The exhibition of Zahed Meer’s work marked another distinct shift in the FLAT programming. Up until this point most of the people involved with projects at the FLAT had been affiliated with the Technikon, and at this time, we began to make an effort to include people not associated with the institution. Also, we began to schedule programming with more advance planning.
Meer, who was the nephew of well known activist Fatima Meer, had been living in a commune near the FLAT. He approached the FLAT to see if he could perhaps move in for the duration of the exhibiton, but we had to decline this proposal, as we were already crowded. Matoti, Barry and myself, as well as occasionally Ntshangase, made this impossible. In hindsight, I expect that we would have perhaps accommodated this request had it been framed as a ‘performance’. We were not familiar with Meer’s work, but acting with our policy “to allow anyone to do anything in the space” agreed to an exhibition.

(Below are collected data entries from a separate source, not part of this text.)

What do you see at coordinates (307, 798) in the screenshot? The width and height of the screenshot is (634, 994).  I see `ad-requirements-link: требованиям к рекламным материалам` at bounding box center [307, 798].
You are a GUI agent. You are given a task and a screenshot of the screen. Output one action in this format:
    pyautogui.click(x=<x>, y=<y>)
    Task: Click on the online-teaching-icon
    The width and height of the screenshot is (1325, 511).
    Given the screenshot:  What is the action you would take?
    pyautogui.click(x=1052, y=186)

For the show, he installed a large body of ‘child‑like’ drawings of varied sizes made with crayon, pencil, and koki markers. These were pasted chaotically all over the walls. The images included figures holding hands beneath a primary colored red sun, a rocket and landscapes with houses. There was a surrealist quality to the strange combinations of images, but also a sexual edge to the work as well. For example, on his invitation was a woman with one leg lifted above a lit candle. The poster read in scrawled marks:
CROWORK EXHIBITION
I NEED TO MAKE
MOVIES + PUBLISH
PLEASE SUPPORT
ZAHED MEER

ZAHED MEER, Instaaling work, 1994
The exhibition was well attended and we made a number of tapes at this opening. These tapes were not made with any intention, often a tape deck would be left running in the kitchen or elsewhere during exhibitions taping the conversations of whomever came into that space. That night recorded conversations included Meer, Matoti, Martyn, myself amoungst others, and in one such interaction, a friend of Meer’s spoke about the building where the FLAT was located.

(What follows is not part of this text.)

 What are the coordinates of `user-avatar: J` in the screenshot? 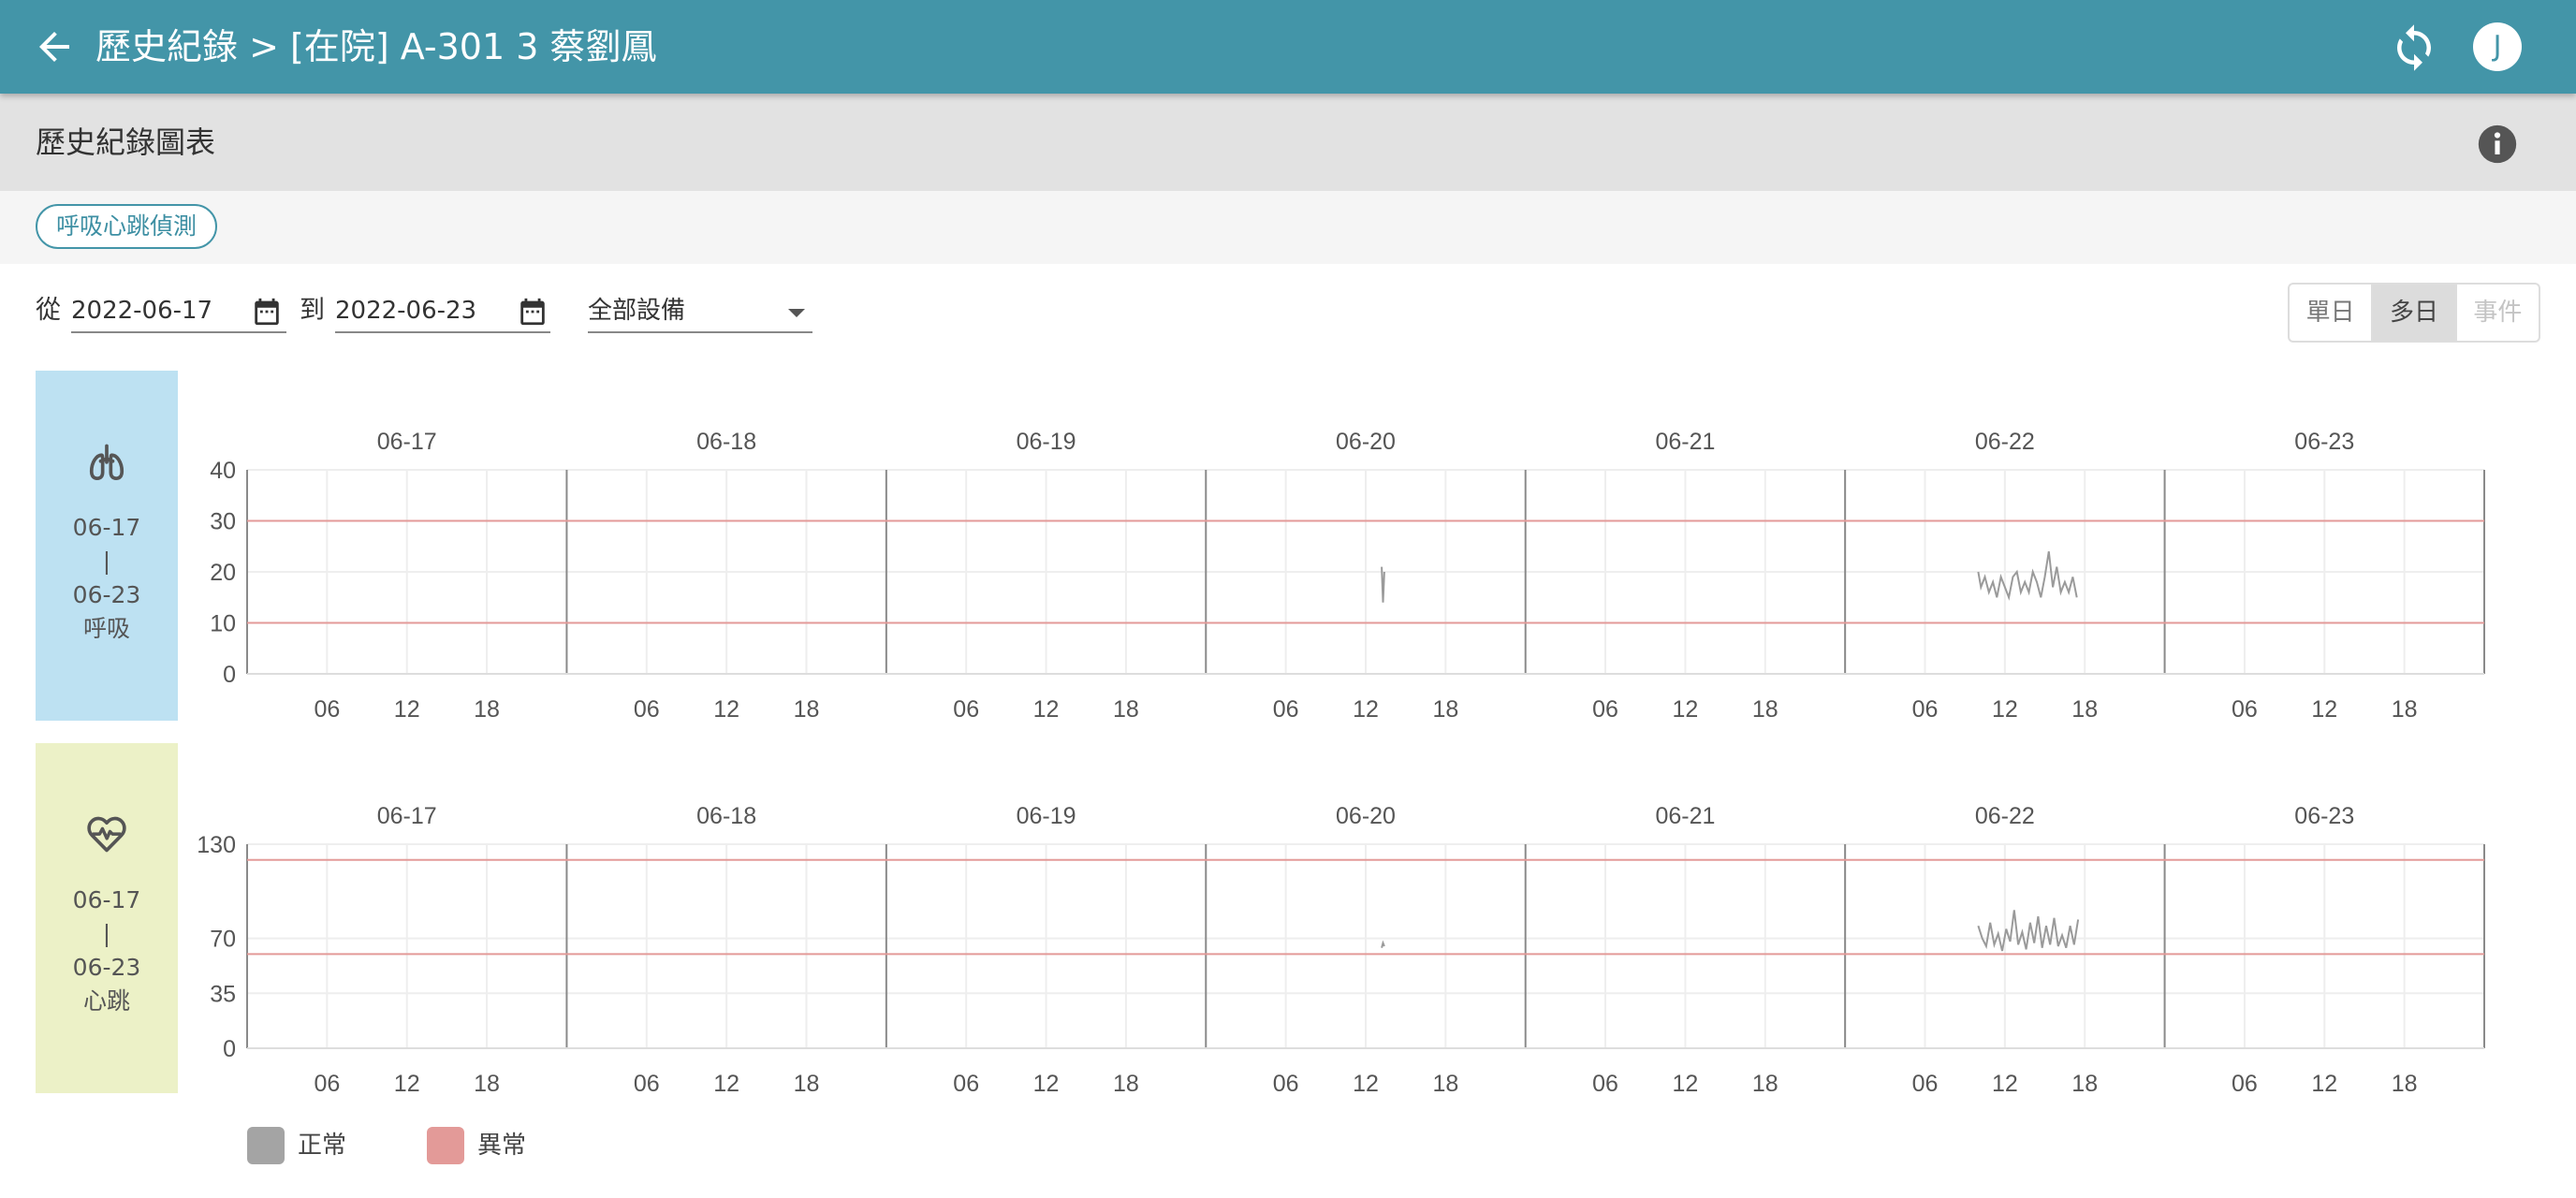 It's located at (2498, 46).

Meer’s friend: Tell me guys… nice flat, very nice flat. You know this shop underneath. When we were growing up, we lived around the corner, but then it became a white area so we had to move out.
Allen: Are you serious?
Meer’s friend: But all…you know growing up, this shop underneath was where we used to come all the time. So it’s nice coming here.[1]
Meer had a very unique way of conversing with people. During many conversations, he would suddenly break into free-association poetry, as can be seen in this conversation with Matoti:
Matoti: You are looking at me like you are going to say something. What do you want to say?

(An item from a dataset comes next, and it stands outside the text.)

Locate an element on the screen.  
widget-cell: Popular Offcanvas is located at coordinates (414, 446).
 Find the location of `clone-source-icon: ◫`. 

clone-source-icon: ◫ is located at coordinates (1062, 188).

Meer: Ah, OK let me tell you a sad […]
In communion with a lama,
In sharing words with a sister,
Having a brother,
Coming from a mother,
In arguing with a father,
Don’t judge a book by his cover.
Service and substance, substance in space
Wanting to know more is no disgrace
We seek to know
We must know
We have to know
The essence of ourselves
To sort out the levels
Of the heavens and hells […][2]

ZAHED MEER, installation of work on paper, 1994.
[1] ‘Zahed Meer’s Opening’; FLAT Recordings, Tape 28, Durban, FLAT, July 1, 1994.